Functional magnetic resonance imaging (fMRI) utilizes echo-planar imaging (EPI) to capture blood-oxygen-level-dependent (BOLD) signals with high temporal resolution. However, EPI is inherently sensitive to magnetic field inhomogeneities, resulting in susceptibility-induced geometric distortions along the phase-encoding (PE) direction. To correct these distortions, conventional approaches rely on additional calibration scans, such as field maps or reverse PE acquisitions, which are not always available in practice. To overcome this limitation, we propose SACRED, a calibration scan-free susceptibility distortion correction framework that corrects geometric distortions via image translation-based registration using only a routinely acquired anatomical T1-weighted (T1w) image and a unidirectional PE BOLD image. SACRED employs an invertible neural network as the image translation backbone to bridge the contrast gap between BOLD and T1w images while enforcing structural consistency through a modality independent neighborhood descriptor. This design enables the use of a mono-contrast similarity objective to train the registration network in an unsupervised manner without requiring distortion-corrected BOLD images.
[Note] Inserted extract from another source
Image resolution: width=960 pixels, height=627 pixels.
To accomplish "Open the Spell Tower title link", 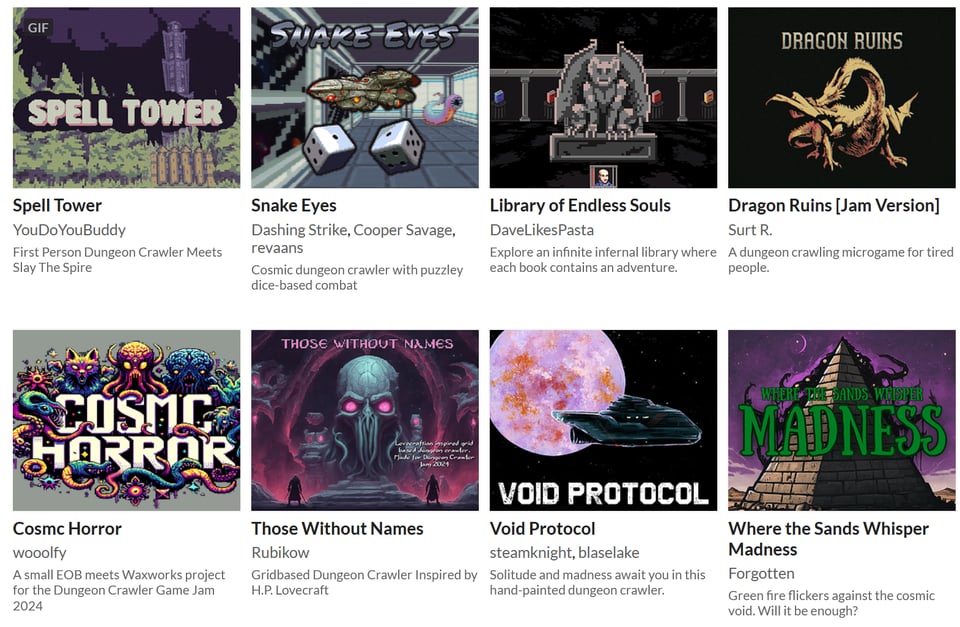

In addition, we incorporate test-time adaptation (TTA) to further enhance performance on out-of-distribution (OOD) data at inference time. SACRED was evaluated on one in-distribution (ID) dataset and two OOD datasets, and was compared with representative fMRI distortion correction methods. The results demonstrate that SACRED significantly outperforms competing methods on both ID and OOD datasets, exhibiting robustness to scanner and population shifts, partly enabled by TTA. The code will be made publicly available upon acceptance.